高校卒業の年、私は大学受験に失敗し、予備校に通うことになった。ちょうどその年横浜では、我々に合わせるように代ゼミと河合塾が相次いで開校し、駿台も事務所を開くなど、横浜戦争(または「子供の喧嘩」)と呼ばれた年で、私も代ゼミに通うこといなった。実は私は代ゼミ横浜校の第一期生なのである。そのときまだ、校舎が完成していなかったのか、入校時のクラス分け試験は藤沢校で行われた。試験は昼過ぎには終わり、時間があったので、目的もなくモノレールに乗り、終点まで行った。そこから細い道をどんどん歩いていくと、海に出た。まっすぐのびた橋をてくてく歩き、江ノ島に渡った。
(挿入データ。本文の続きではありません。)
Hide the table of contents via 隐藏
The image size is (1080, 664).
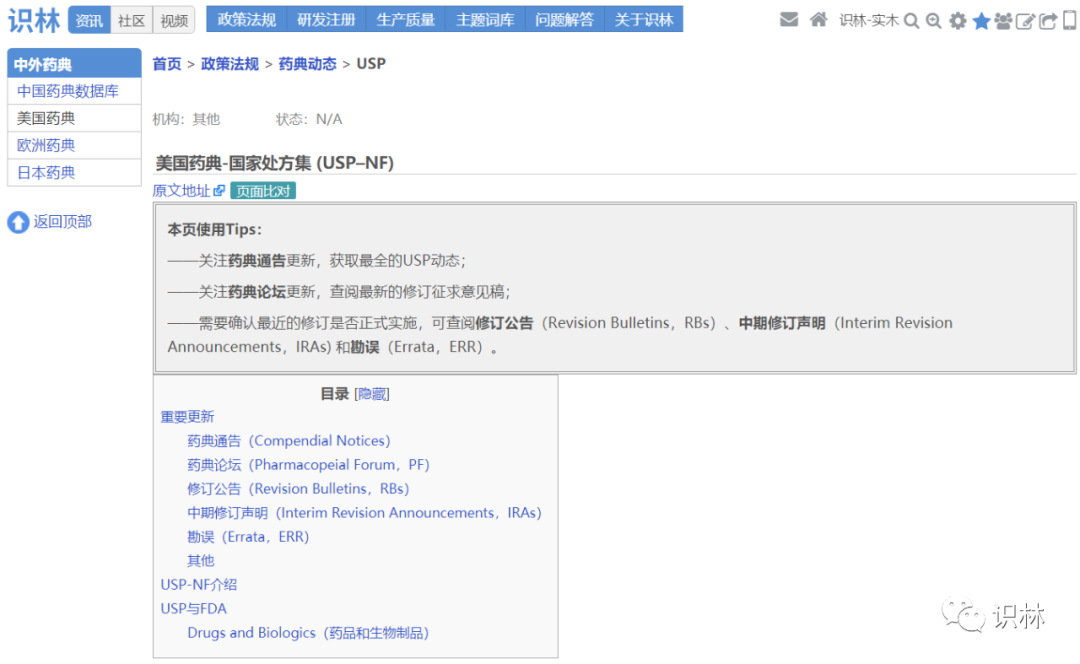(372, 394)
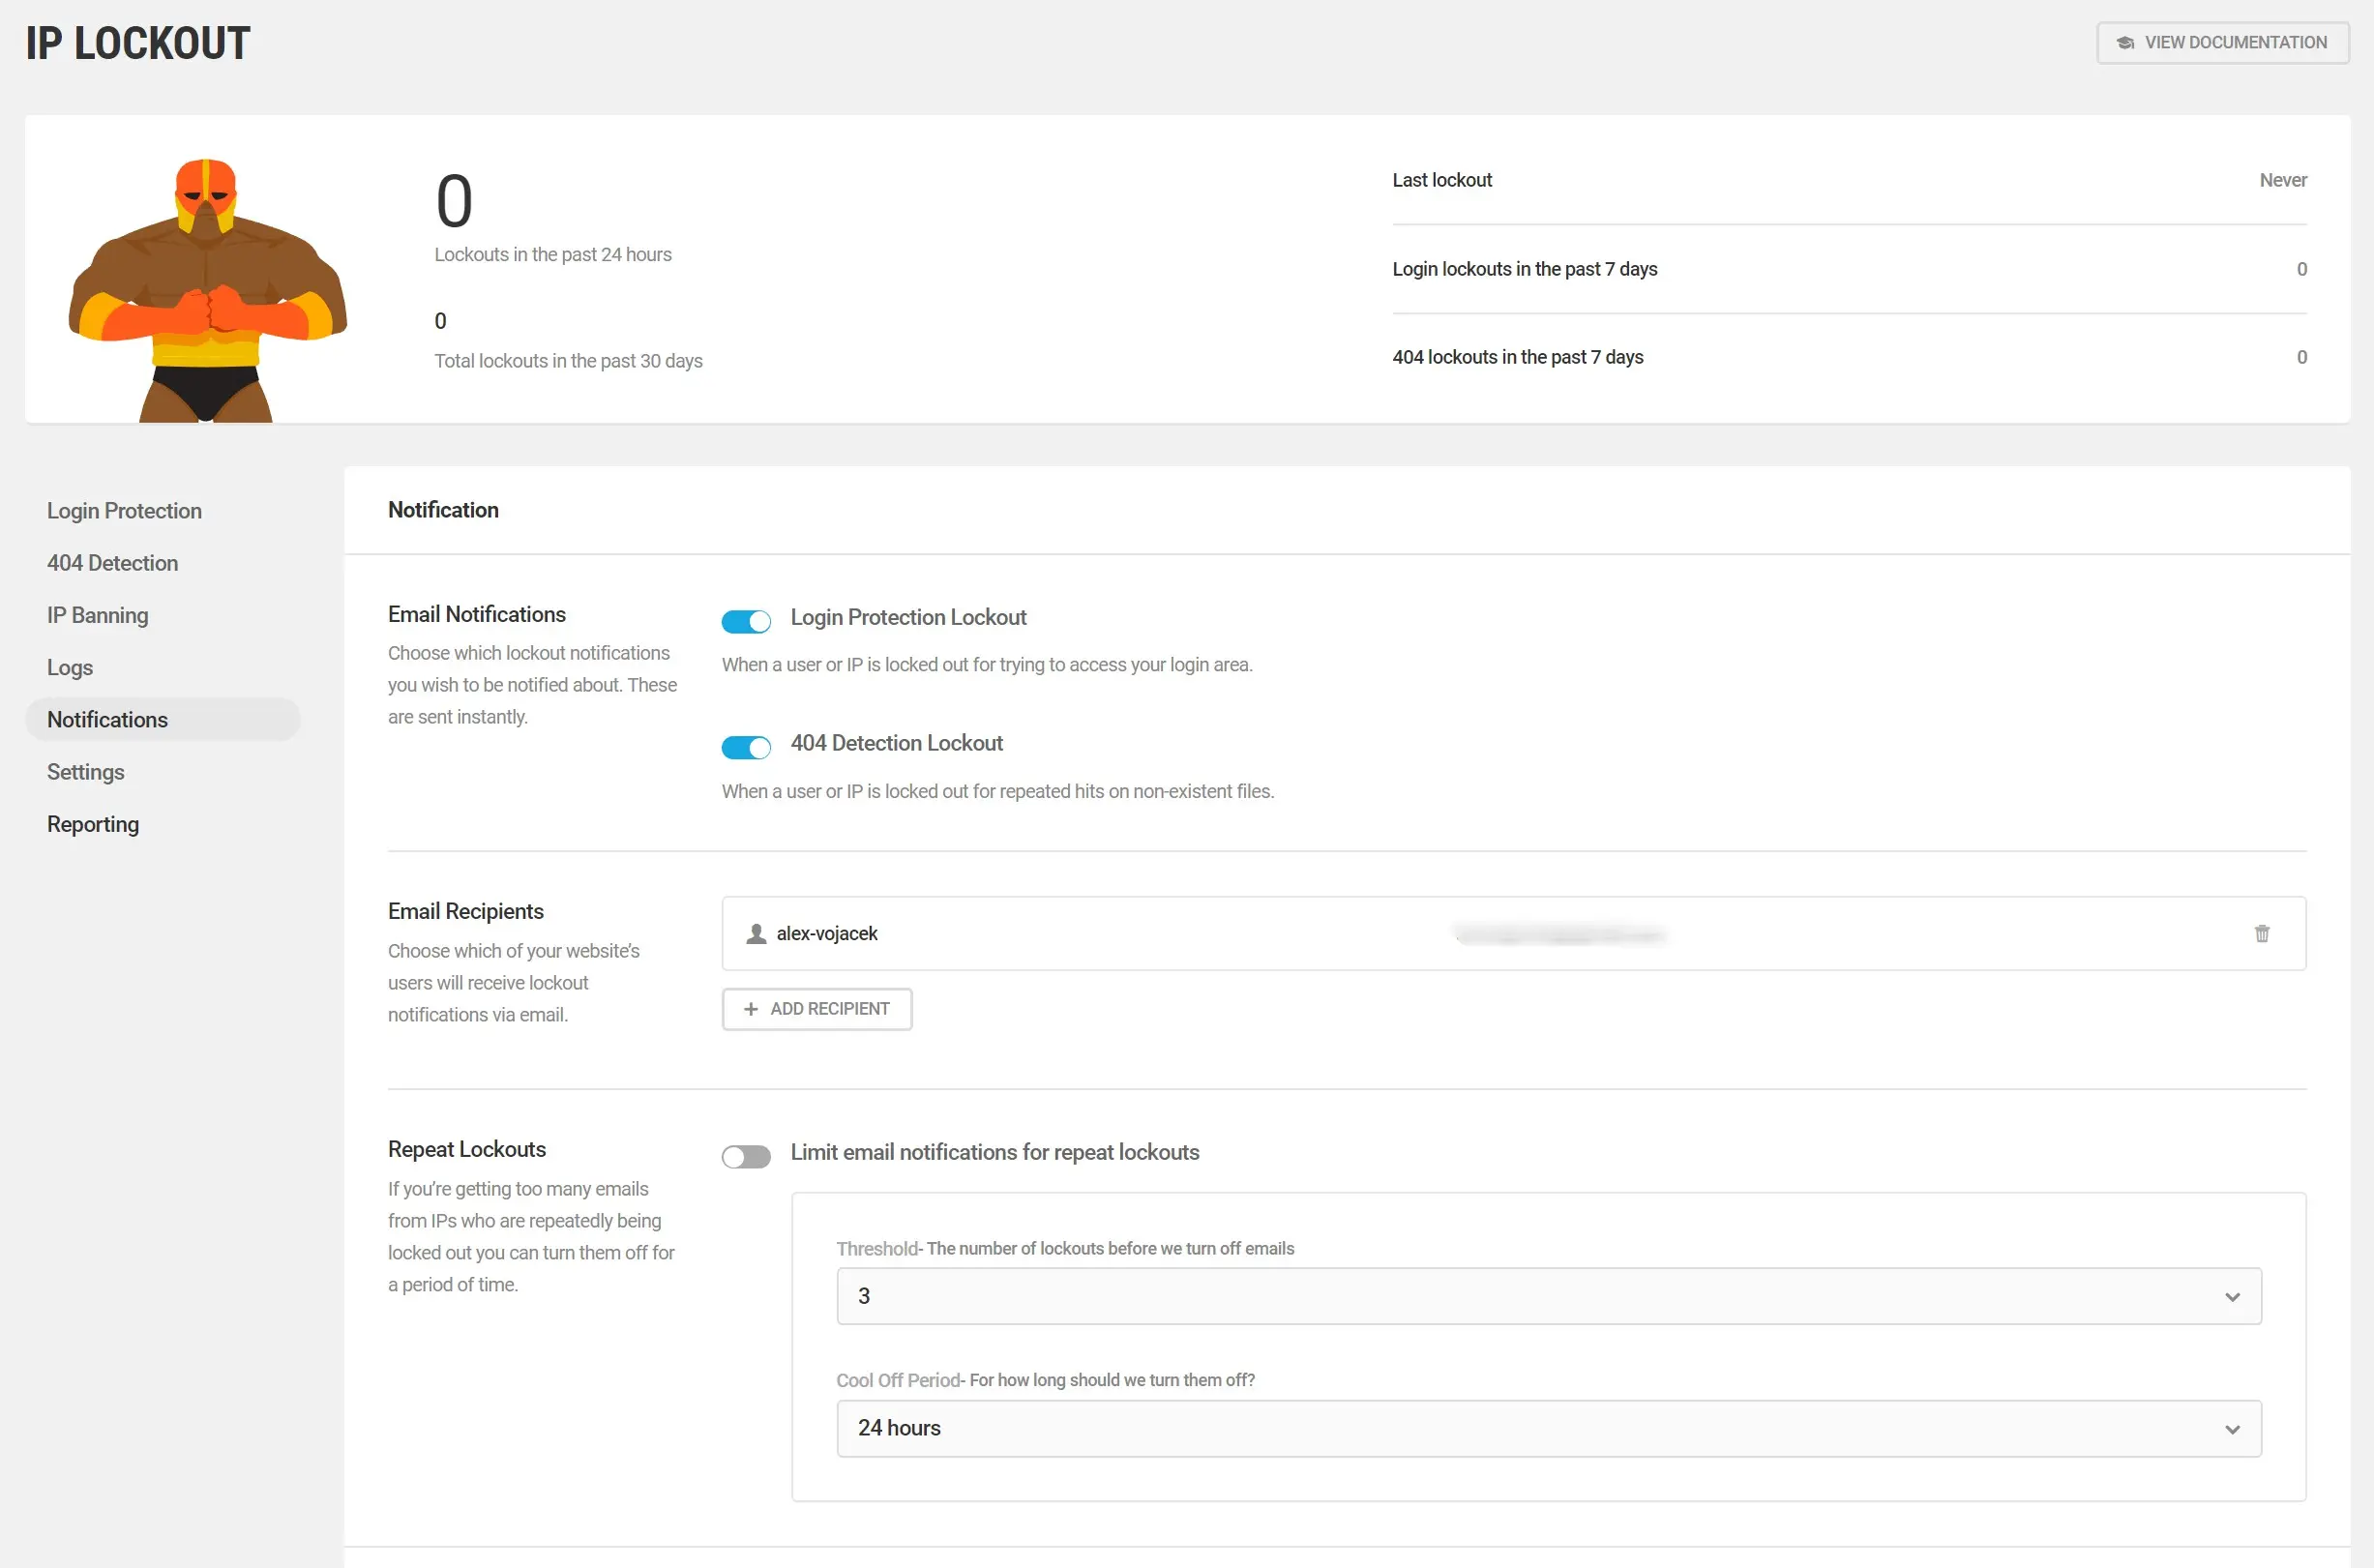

それまでどうも軟派なイメージがあったのだが、初めて上陸?した江ノ島は、神社へと続く坂道にそって土産物屋や射的場が軒を連ねる、ちょうど京都の清水寺界隈に似た古風なところで、想像とずいぶん違っていた。18歳の私は、当然エスカー(江ノ島名物のエスカレータ)には乗らず、徒歩で頂上へ登った。そこは古ぼけた展望灯台と、煉瓦造りの遺跡のようなものがあるだけだった。私は高所恐怖症なので、地震がきたらあっけなく倒れるであろう展望台などいつもなら絶対に登らないのだが、なぜかそのときは、絶対に登らなければならないのだ、という気持ちになっていた。これから始まる1年間に対する憂鬱な気持ちと、まったく見えないその先の自分の人生に対する不安が後押ししていたのだろうか。
旧式のエレベータで展望台に上がる。扉が開くと、そこは囲いもなく吹きさらしで、板張りの床の切れ目から、遥か地上の緑が見えた。天気は快晴。水平線がぐるっと半周している。私はエレベータを降りた。覚悟を決めて、なんどか手すりまでたどり着き、下を覗くと、そこは断崖絶壁で、その下に海が見える。展望台は山の上だから、崖下の海面からは思っていた以上の高さである。遥か下の海を眺めているうち、ふっと吸い込まれそうな気持ちになる。自殺したいなどと思っていないのは200%確かなのに、なぜかそのとき、今にも体が勝手に動いて手すりを乗り越えてしまいそうな不安を感じ、急いで引き返そうとしたのだが、そのとき、まるで催眠術にかけられたかのように、足がすくんでまったく動かなくなった。。。
20年ぶりに登った江ノ島山頂は、すっかり変わっていました。灯台は建て直され、「遺跡」も整備されて綺麗になっていました(なんでも、歴史的に貴重な植物園の跡だったのだそうです)。灯台は丈夫そうでしたが、、、登るのはやめておきました。
あのときは知らずにそこで引き返したのですが、江ノ島の散策路はその先があったのですね。昔ながら食堂が並ぶ道に沿って山をおり、こぶのように連なるもうひとつの山を超えると、海岸へ降りる急な階段が。そこを下ると、江ノ島の裏側にひろがる岩場に出ました。いや江ノ島がこんなに奥の深い、渋くて楽しいところだったとは。すっかり参りました。みなさんも、もし機会があったらぜひ行ってみてください。とっても良いところです。